Instruction: Copy out the entries word for word, beginning at their first line and ending with the line that contains "will click(x=196, y=26).", both ends included.

Collected data entries:
+===+
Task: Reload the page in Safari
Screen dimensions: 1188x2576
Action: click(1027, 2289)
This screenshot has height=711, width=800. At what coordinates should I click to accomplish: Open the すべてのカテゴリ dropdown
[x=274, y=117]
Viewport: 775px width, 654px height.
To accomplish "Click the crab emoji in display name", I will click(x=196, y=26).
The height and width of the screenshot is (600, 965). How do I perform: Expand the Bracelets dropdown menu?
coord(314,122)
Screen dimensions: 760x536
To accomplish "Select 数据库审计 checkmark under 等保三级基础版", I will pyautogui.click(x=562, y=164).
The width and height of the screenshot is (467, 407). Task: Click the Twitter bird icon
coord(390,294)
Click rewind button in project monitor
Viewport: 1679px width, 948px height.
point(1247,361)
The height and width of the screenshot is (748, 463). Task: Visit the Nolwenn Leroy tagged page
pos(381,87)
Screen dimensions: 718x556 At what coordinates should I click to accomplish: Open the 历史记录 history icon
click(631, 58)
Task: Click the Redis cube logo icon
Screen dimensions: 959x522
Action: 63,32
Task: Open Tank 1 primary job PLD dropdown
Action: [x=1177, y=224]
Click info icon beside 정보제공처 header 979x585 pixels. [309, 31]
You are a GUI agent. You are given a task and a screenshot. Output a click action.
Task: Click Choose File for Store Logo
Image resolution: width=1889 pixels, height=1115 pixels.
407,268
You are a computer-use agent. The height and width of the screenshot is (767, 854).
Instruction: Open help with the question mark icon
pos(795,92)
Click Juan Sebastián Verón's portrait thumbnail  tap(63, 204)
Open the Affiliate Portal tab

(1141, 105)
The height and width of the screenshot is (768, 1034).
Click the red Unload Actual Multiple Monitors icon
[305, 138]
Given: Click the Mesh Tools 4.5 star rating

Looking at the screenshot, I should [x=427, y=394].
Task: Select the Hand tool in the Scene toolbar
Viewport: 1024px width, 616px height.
+===+
Answer to the exercise:
Task: Reload the page in Safari
Screen dimensions: 1188x2576
Action: click(1027, 2289)
This screenshot has height=711, width=800. At what coordinates should I click to accomplish: Open the すべてのカテゴリ dropdown
[x=274, y=117]
Viewport: 775px width, 654px height.
To accomplish "Click the crab emoji in display name", I will click(x=196, y=26).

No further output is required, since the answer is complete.